33話
明日も仕事……だと!?
今回も長かったので次も話し合い(´・ω・`)
「初めまして、私はアルノー・サファト・ルノワールです」
中に入り簡単な挨拶から始まる。
貴族らしいネチネチした嫌味も混ぜられるかと思ったが紳士的にアルノー殿下は接してくれた。
元々、甘いフェイスで優しさが取り柄の困った顔が似合い守りたくなるで原作でも人気を集めたのだからこれで腹黒かったりしたら私は詰む。
「どうもご存知だと思いますがクレア・レイナスです。本日しか会う機会が無かったので殿下にお会いでき、感謝しております」
私が微笑むとアルノー殿下も微笑む。
私が前世を思い出さなかったらこの甘いフェイスに引っかかってもおかしくなかったはずだ。
だが、私は前世の知識でこの第1王子を知っている。
甘い考えで優柔不断で政治には向かない。困った顔で守りたくなる?いやいや、そのせいで物語の後半には出てこなくなる使用人達など沢山居てスタッフが内密に処理しましたってネタが出来るほどだ。
エンディングで主人公が毎日が多忙だと語り始める。王の補佐として印を押しいそいそと仕事をしながら語るシーンがあるのだがこのアルノーは窓辺で優雅に紅茶を飲んでいるのだ。
その後、シーンが変わると主人公を後ろから抱き締めるシーンへと変わるが前世での感想はなんだこの男仕事しろだったようだ。
主人公が健気にアルノーに尽くすエンドは女の子にキュンキュンする要素があるらしく私も頼られたいとか守ってあげたいなんで言われていたがそれは妄想事だから言えるのであって、現実に居たら凄い爆弾だと思う。現にこの王子崖っ淵だし。

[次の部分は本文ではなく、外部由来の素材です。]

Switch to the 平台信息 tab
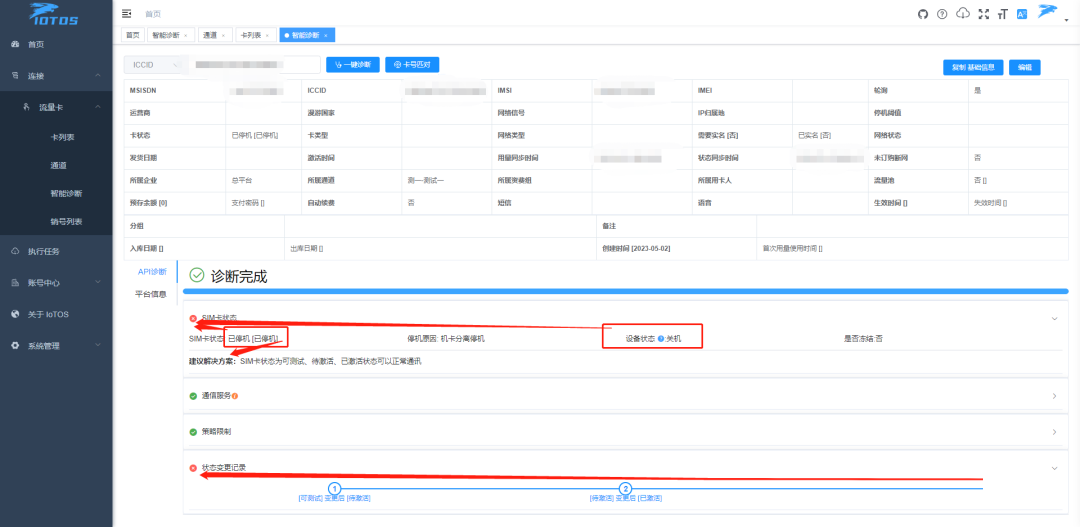 151,294
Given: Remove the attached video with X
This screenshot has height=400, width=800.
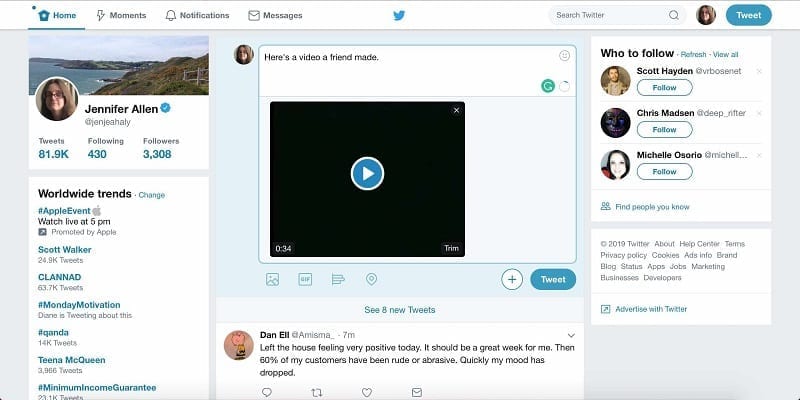Looking at the screenshot, I should click(456, 110).
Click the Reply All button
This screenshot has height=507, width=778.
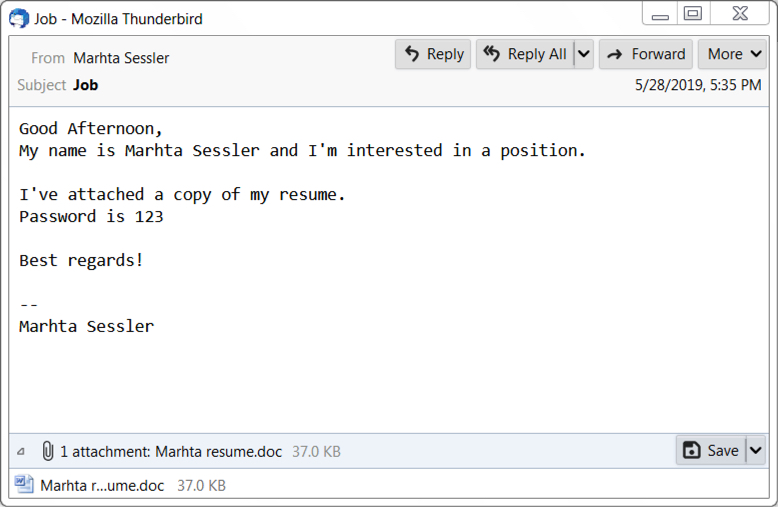click(525, 54)
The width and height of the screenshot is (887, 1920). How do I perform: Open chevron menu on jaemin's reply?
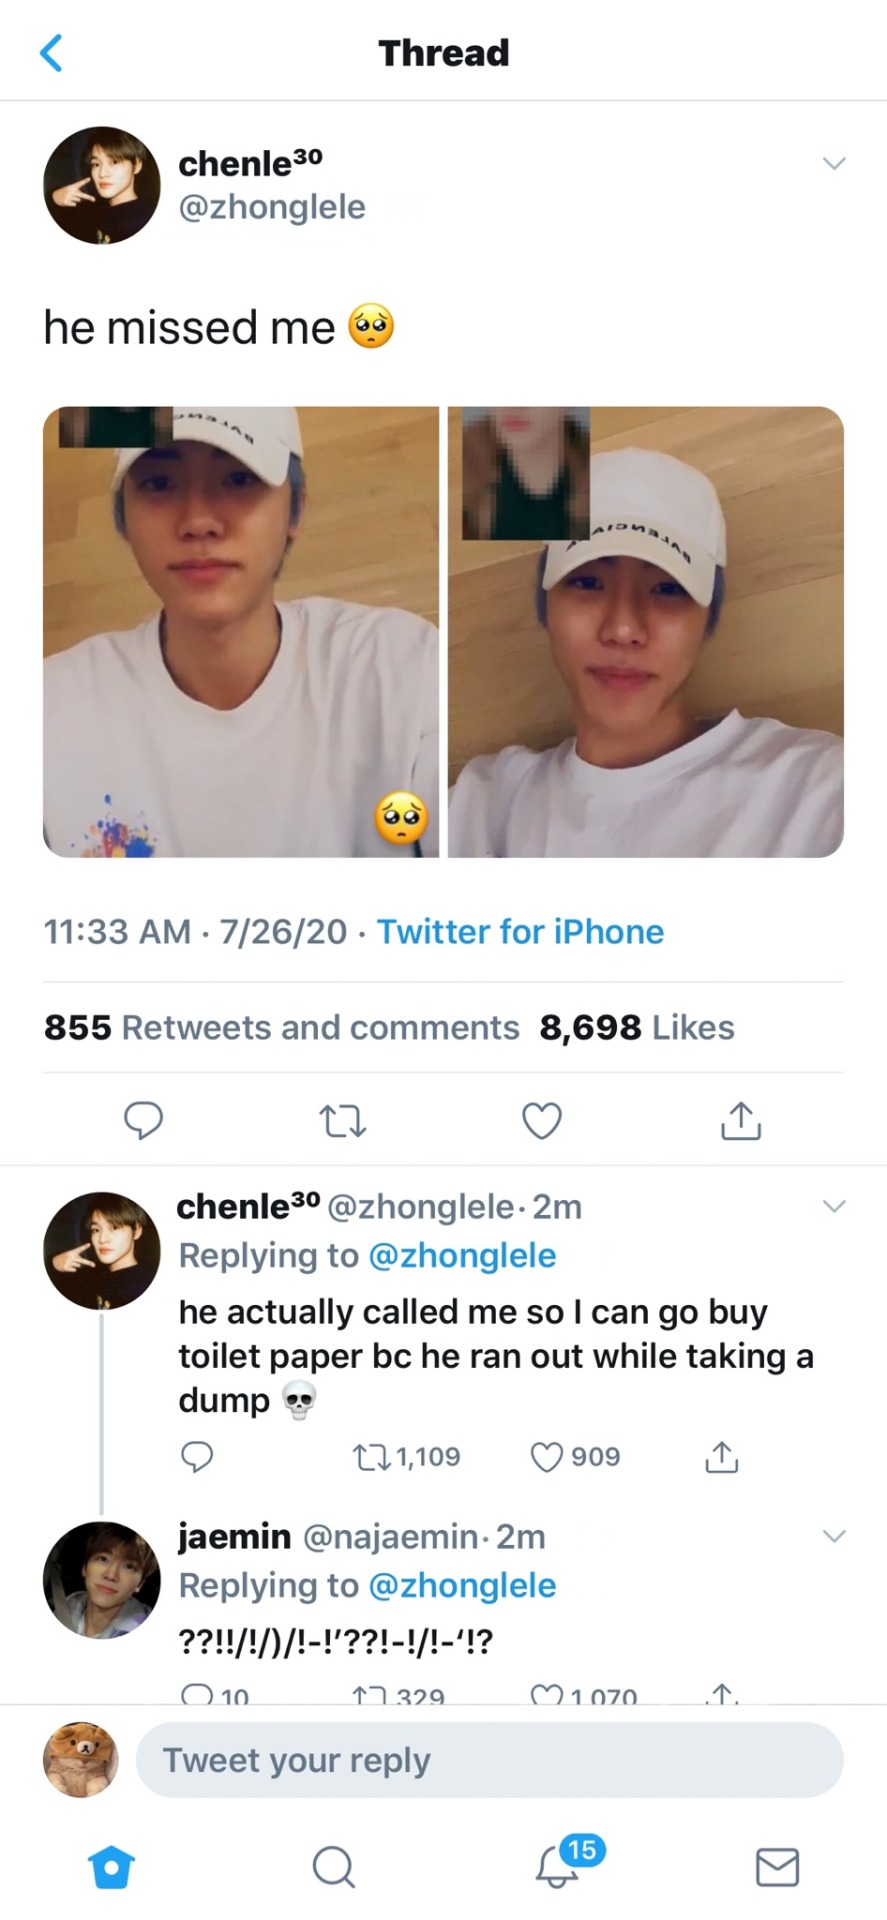[834, 1536]
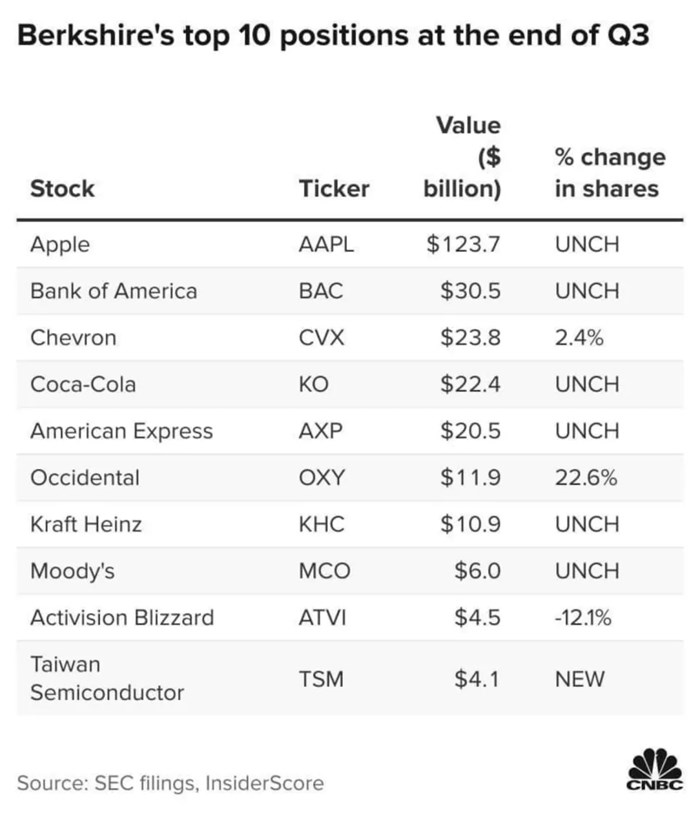The image size is (700, 813).
Task: Select the Apple stock row name
Action: (60, 244)
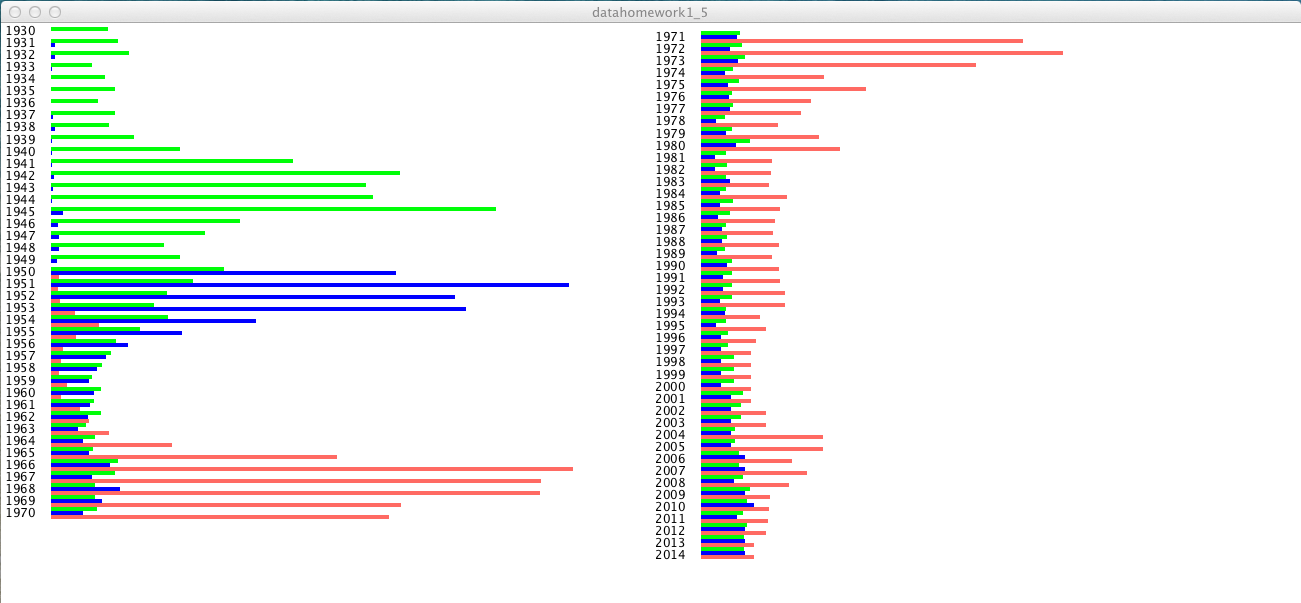Minimize the datahomework1_5 window
Viewport: 1301px width, 603px height.
pos(35,11)
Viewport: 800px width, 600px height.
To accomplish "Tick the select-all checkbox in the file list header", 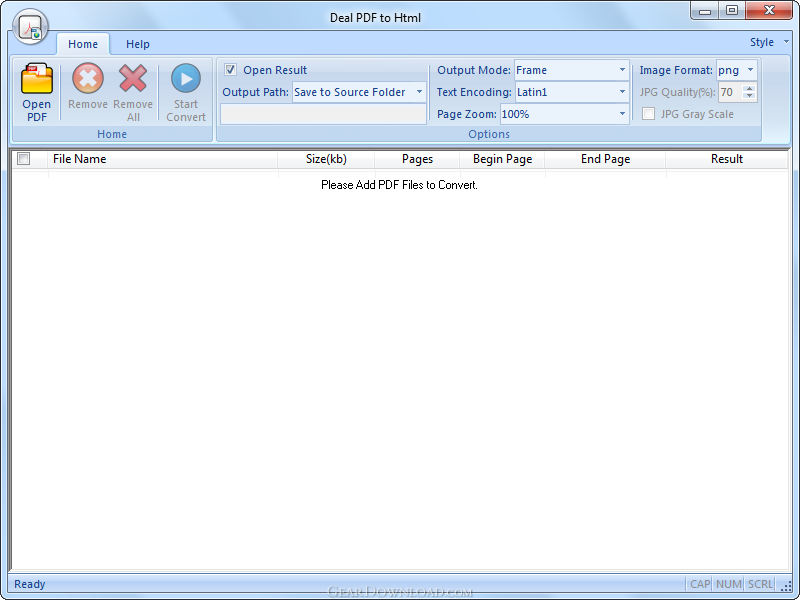I will 24,159.
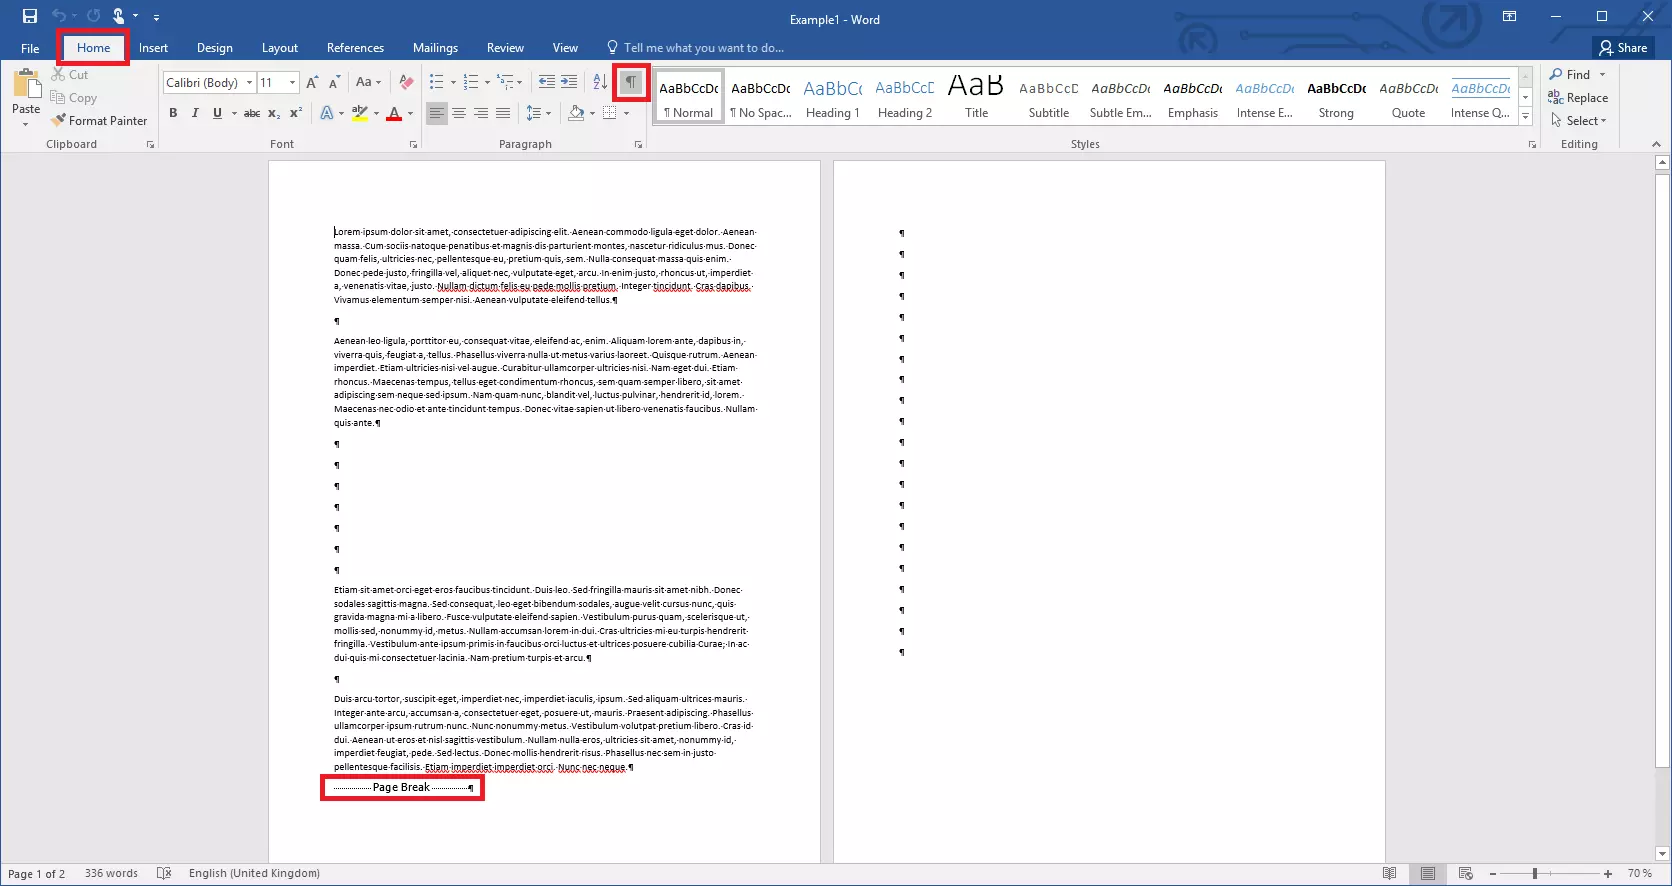Viewport: 1672px width, 886px height.
Task: Click the Tell me what you want field
Action: point(703,48)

ヘタレでヒモ王子を味方にするのは少々勇気がいるが使えるものは使わないと損だ。
それに攻略人物だからと関わらなければ今死ぬ事になるのは目に見えている。
もう、このヒモの呼び方はアルノーでいいや。
それにしても優雅に紅茶を飲みながら世間話をする姿は似合っている。
私は相打ちをうちながらそんな事を考える。
周りの使用人達もアルノーの姿を見て顔が緩んでいるように見える。
うん、鑑賞用だな。
それにしてもアルノーには人脈がなさそうと思ったが使用人達には好かれているみたいだ。
確かまだ成人した位だよね?
政治ではなく人徳で信頼を得るタイプなのだろう。
ちゃんとアルノーに有利な人材を中心にこの場にいるけど鼠が混じっているわね。
そこはちゃんとアルノー自身がやらなきゃダメだと思う。
女性に守られたり、場を揃えてもらうなんてヒモと変わらない。ヒモ王子め。
いや、働けニート殿下よ!
「クレア?どうしましたか?」
思ったより深く考えていたようでアルノーに相打ちを忘れていた。
私は周りを見渡しにっこり言う。
「あまりにつまらないお話だったので頭の中で面白かった話を思い出してアルノー殿下に愛想笑いを作ろうとしていた所ですわ」
アルノーが引きつるのが分かる。それに合わせて周りの使用人達から侮辱されて怒りを感じられるのが4人、私の言葉に笑ったのが2人、無反応が2人だ。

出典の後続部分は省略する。